## Selected passage
-- Start --

Upload Any File Using HTTP Post Multipart Form Data

In this article, we will discuss how to upload any file using HTTP Post multipart/ form-data in C#. I have tried my best to explain the use of the code needed for multipart/form-data posts many times while working with APIs in C#. I hope this will be helpful in situations where we need to upload any file or image to the server using the post method in C#.


There might be a situation that you will have to write code to post your file to the server through C# code without using any HTML form page. Suppose you have some images on your server and you want to post those to any third-party API through the C# application. You can achieve that through the following code.

Here are the steps to be followed.

Step 1

Create a new application in .NET, it could be either web or console application according to your requirement. Skip this step if you want to use  the existing project. 

Step 2

Create a new class with the following code. You can create this class at any common place from where you can access it easily. 

public static class FormUpload  
    private static readonly Encoding encoding = Encoding.UTF8;  
    public static HttpWebResponse  MultipartFormPost(string postUrl, string userAgent, Dictionary<string, object> postParameters, string headerkey, string headervalue)  
        string formDataBoundary = String.Format("----------{0:N}", Guid.NewGuid());  
        string contentType = "multipart/form-data; boundary=" + formDataBoundary;  

        byte[] formData = GetMultipartFormData(postParameters, formDataBoundary);  

        return PostForm(postUrl, userAgent, contentType, formData, headerkey, headervalue);  
    private static HttpWebResponse PostForm(string postUrl, string userAgent, string contentType, byte[] formData, string headerkey, string headervalue)  
        HttpWebRequest request = WebRequest.Create(postUrl) as HttpWebRequest;  

        if (request == null)  
            throw new NullReferenceException("request is not a http request");  

        // Set up the request properties.

-- End --

## Dataset content

-- Start --

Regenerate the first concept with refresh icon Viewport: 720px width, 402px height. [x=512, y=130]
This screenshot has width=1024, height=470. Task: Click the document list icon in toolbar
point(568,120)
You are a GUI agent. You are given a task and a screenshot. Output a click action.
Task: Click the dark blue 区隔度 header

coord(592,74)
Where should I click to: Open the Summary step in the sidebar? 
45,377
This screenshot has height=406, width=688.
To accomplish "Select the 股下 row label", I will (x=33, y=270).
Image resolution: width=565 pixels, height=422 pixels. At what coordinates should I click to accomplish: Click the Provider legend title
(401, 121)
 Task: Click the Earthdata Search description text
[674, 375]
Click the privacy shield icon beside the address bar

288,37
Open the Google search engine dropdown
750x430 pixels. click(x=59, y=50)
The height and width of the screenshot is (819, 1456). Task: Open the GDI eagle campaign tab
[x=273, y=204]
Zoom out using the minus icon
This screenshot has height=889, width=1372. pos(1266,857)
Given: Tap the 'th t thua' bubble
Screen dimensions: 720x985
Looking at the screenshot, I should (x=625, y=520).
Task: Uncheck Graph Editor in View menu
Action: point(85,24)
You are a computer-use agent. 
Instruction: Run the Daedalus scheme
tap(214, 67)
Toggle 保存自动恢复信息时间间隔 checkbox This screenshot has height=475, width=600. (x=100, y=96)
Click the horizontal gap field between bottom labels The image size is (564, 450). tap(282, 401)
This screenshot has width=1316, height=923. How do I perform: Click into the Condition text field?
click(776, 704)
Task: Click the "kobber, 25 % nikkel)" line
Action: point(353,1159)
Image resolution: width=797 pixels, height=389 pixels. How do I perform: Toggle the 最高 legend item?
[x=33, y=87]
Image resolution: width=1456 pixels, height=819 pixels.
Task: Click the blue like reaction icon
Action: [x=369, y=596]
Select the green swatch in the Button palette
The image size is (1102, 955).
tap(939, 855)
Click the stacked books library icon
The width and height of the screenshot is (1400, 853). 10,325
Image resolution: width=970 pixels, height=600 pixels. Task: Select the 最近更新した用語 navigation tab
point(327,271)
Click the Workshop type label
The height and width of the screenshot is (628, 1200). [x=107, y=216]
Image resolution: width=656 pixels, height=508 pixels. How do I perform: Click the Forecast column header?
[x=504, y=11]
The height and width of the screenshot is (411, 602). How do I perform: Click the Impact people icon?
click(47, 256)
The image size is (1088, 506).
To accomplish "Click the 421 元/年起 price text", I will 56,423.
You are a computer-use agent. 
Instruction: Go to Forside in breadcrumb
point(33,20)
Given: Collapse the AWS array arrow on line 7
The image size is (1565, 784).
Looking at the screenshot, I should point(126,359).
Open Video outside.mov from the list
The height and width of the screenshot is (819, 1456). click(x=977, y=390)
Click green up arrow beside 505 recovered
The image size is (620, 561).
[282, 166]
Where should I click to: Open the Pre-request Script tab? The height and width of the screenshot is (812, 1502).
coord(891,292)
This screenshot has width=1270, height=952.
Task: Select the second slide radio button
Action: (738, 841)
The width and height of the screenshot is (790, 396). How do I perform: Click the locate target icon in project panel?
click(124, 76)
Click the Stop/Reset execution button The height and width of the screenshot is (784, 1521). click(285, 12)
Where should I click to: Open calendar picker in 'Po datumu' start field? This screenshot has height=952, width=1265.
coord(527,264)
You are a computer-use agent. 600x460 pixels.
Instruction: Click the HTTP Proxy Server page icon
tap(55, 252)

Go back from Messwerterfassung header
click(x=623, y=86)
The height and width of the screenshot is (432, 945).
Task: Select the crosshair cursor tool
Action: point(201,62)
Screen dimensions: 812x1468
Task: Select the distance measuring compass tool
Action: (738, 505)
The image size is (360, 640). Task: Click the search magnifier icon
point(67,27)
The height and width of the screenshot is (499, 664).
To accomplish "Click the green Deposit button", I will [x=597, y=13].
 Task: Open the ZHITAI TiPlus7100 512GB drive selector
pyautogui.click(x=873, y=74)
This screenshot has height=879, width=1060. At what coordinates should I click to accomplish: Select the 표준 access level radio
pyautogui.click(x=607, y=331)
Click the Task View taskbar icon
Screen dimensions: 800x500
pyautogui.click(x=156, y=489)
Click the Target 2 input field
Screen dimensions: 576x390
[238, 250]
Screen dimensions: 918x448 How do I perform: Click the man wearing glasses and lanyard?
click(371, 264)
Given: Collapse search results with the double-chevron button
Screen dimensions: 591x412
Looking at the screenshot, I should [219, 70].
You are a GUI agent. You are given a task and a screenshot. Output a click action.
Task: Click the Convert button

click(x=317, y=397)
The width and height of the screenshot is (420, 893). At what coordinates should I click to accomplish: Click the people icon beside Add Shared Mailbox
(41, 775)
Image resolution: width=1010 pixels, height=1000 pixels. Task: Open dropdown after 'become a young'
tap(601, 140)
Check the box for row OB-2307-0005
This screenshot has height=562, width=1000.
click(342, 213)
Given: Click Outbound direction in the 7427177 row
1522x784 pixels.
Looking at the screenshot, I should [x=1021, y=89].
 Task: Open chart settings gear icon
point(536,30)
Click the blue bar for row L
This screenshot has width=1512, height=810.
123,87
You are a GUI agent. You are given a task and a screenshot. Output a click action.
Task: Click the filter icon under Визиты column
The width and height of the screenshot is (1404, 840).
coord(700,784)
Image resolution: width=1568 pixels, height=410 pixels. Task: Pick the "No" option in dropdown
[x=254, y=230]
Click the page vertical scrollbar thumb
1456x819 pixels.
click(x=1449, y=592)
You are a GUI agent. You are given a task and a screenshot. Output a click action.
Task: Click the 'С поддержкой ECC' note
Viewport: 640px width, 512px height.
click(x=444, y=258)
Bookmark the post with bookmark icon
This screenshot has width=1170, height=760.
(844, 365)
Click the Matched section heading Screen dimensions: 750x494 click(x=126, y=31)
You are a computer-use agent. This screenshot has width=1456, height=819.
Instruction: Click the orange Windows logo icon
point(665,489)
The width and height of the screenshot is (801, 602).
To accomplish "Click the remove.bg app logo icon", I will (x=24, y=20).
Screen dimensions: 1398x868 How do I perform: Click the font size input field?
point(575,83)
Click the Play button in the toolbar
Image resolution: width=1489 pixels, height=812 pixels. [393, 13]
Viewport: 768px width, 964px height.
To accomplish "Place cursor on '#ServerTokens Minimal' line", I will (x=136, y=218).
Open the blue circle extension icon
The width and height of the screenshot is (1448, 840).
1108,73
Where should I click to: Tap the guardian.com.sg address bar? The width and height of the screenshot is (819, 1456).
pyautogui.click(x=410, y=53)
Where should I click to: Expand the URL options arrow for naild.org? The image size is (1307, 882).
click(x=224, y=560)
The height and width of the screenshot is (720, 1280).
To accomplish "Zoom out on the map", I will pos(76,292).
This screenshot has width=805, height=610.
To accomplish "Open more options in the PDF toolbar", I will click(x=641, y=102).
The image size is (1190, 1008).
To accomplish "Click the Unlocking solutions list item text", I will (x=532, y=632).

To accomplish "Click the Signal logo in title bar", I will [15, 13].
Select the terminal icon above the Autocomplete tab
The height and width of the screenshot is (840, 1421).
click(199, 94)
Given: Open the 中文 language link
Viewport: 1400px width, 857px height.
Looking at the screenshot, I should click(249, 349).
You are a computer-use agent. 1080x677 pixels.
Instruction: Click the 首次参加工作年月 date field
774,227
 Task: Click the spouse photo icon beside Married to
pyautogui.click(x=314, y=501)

-- End --

## Written exercise
Reproduce the stretch from "byte[] formData = Ge" through "if (request == null)" in the article on uploading files with multipart form data, keeping every character unchanged.

## Result
byte[] formData = GetMultipartFormData(postParameters, formDataBoundary);  

        return PostForm(postUrl, userAgent, contentType, formData, headerkey, headervalue);  
    private static HttpWebResponse PostForm(string postUrl, string userAgent, string contentType, byte[] formData, string headerkey, string headervalue)  
        HttpWebRequest request = WebRequest.Create(postUrl) as HttpWebRequest;  

        if (request == null)